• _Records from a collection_
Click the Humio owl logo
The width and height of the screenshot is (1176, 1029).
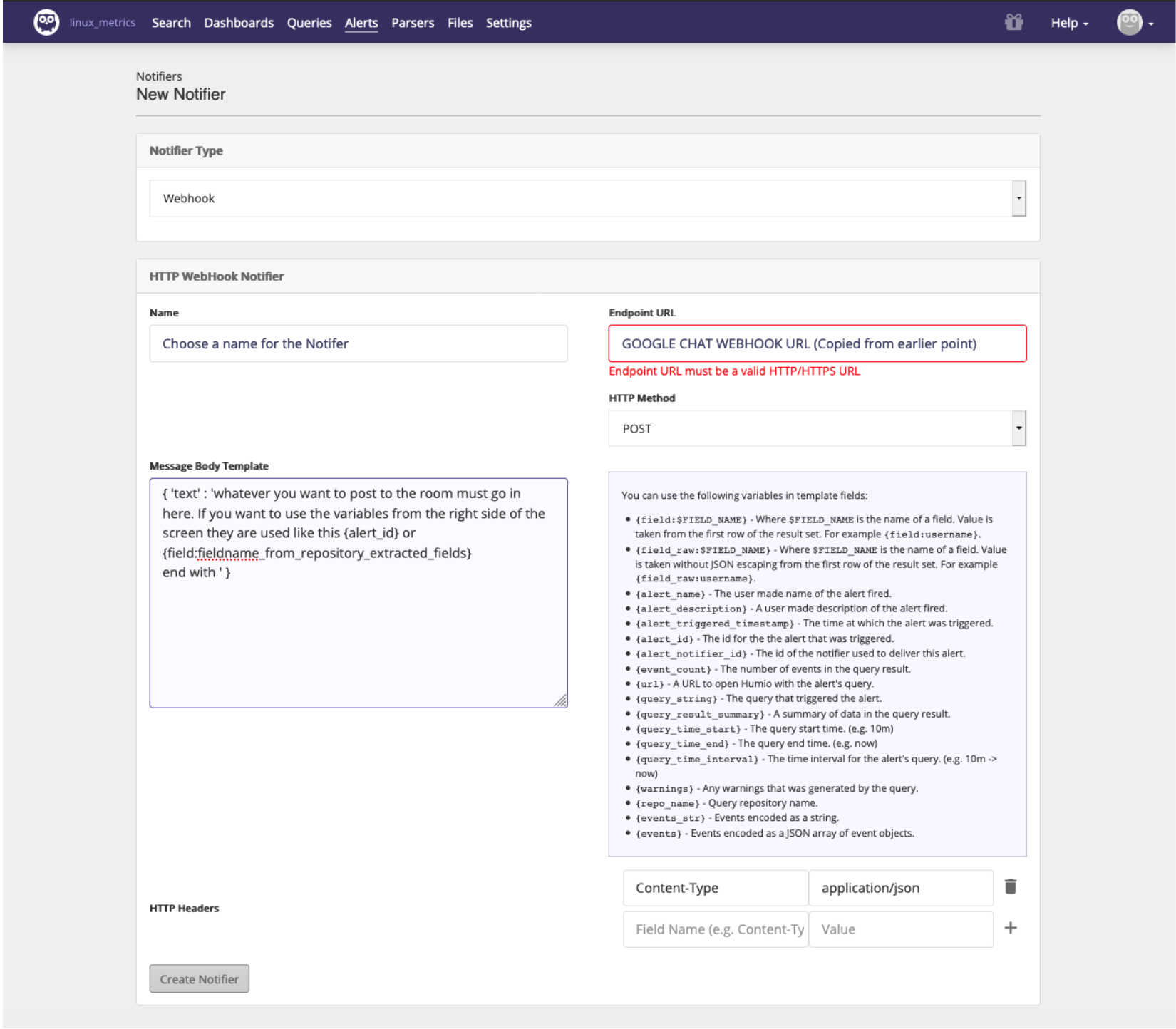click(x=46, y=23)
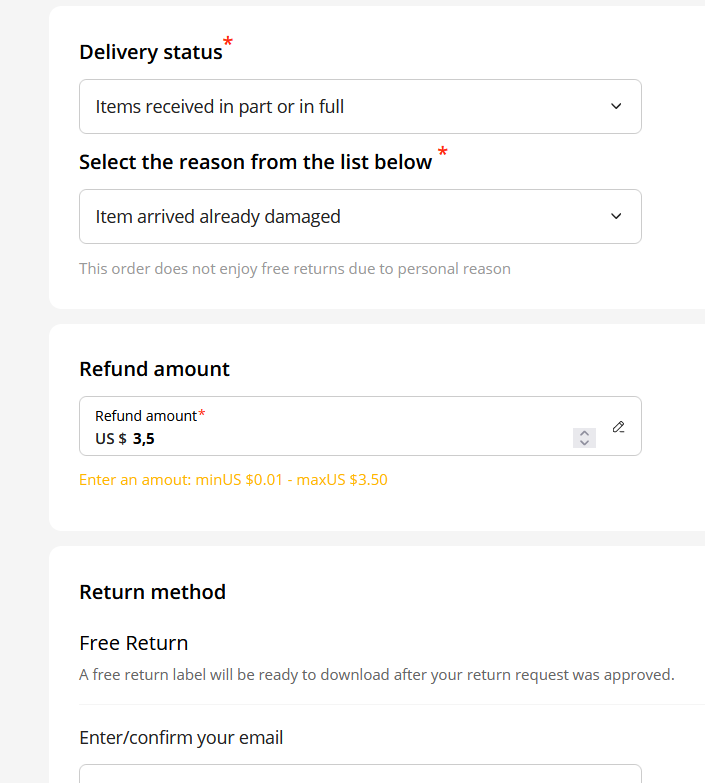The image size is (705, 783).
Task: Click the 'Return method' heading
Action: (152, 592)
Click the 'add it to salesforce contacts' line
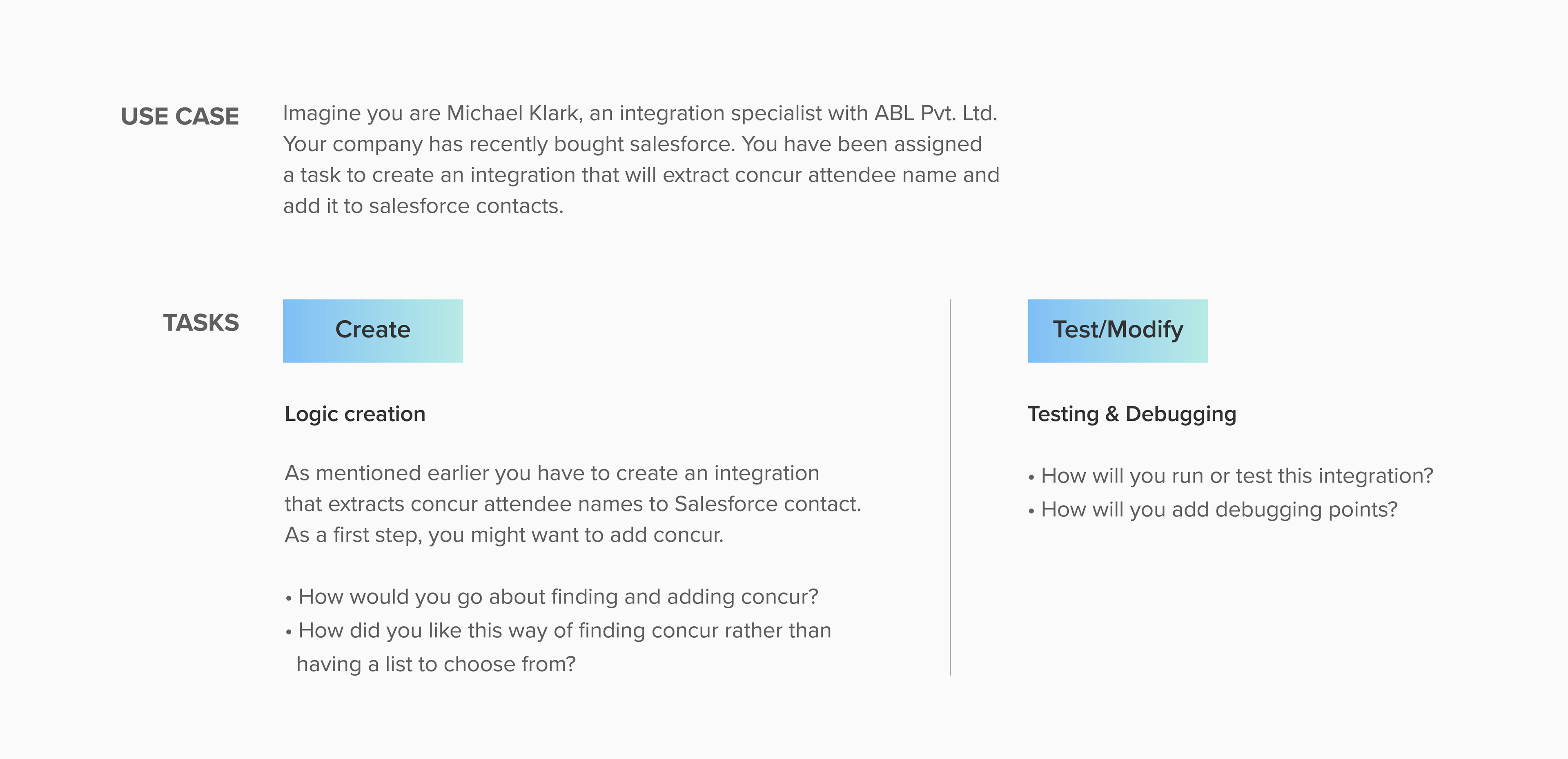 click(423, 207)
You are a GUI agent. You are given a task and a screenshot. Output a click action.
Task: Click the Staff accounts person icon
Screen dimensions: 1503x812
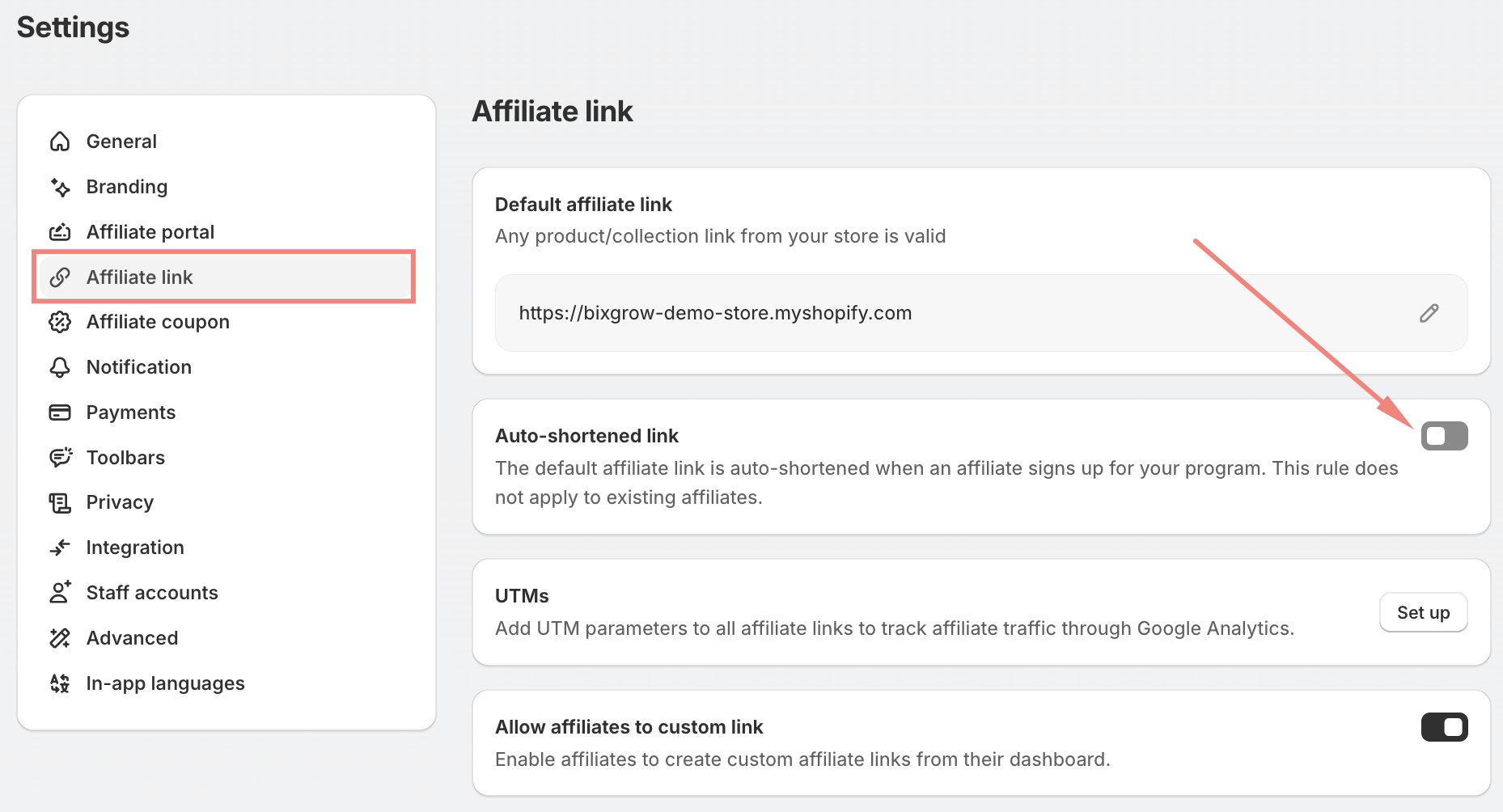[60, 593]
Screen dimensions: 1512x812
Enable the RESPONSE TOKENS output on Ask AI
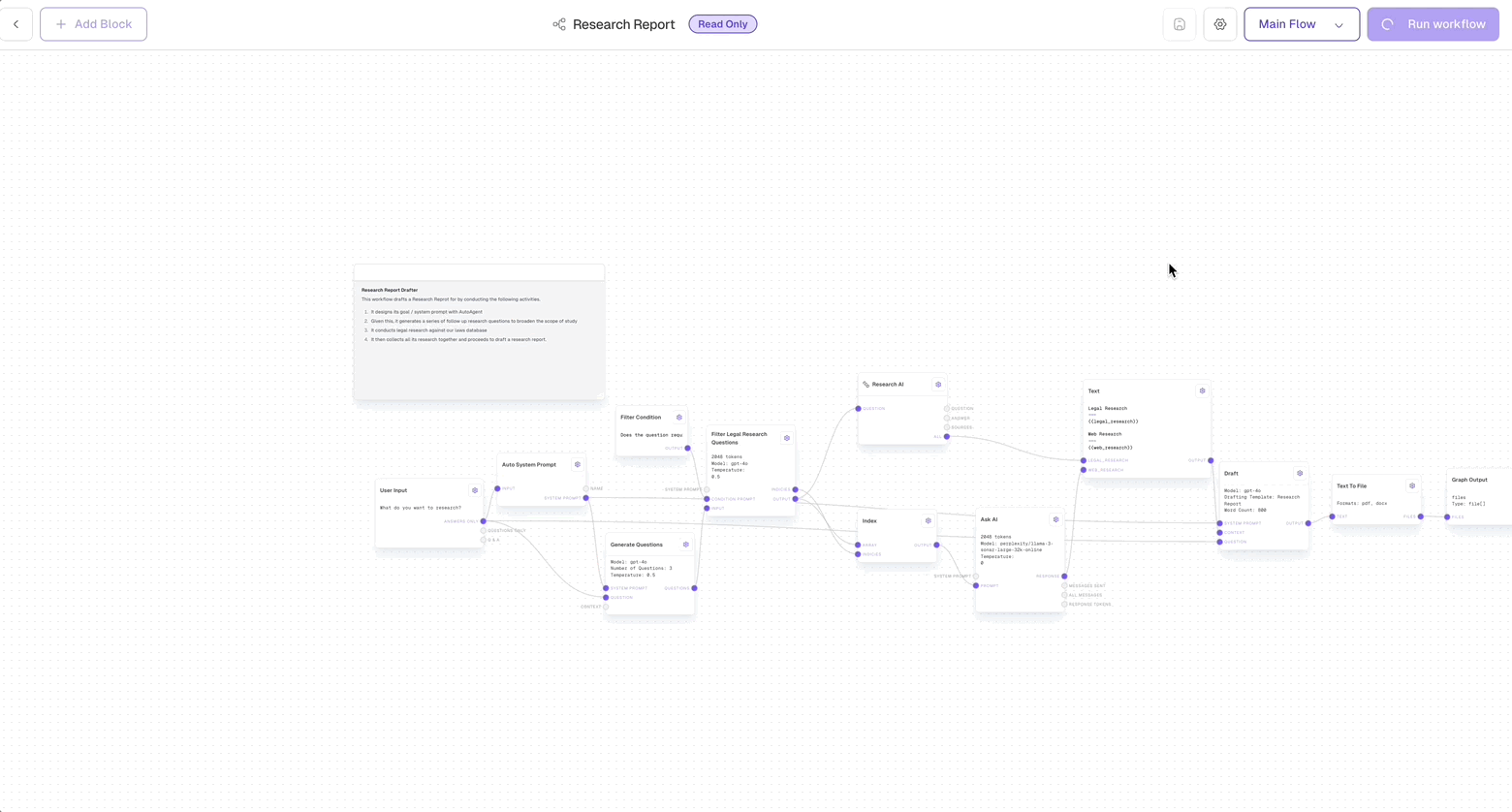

• _Requirement_
Could the data above be returned in full, exactly, with every image left out?

• _Task output_
Click the Humio owl logo
The width and height of the screenshot is (1176, 1029).
click(x=46, y=23)
The image size is (705, 783).
Task: Click the 'Return method' heading
Action: (152, 592)
Click the 'add it to salesforce contacts' line
 click(423, 207)
You are a GUI agent. You are given a task and a screenshot. Output a click action.
Task: Click the Staff accounts person icon
Screen dimensions: 1503x812
[60, 593]
Screen dimensions: 1512x812
Enable the RESPONSE TOKENS output on Ask AI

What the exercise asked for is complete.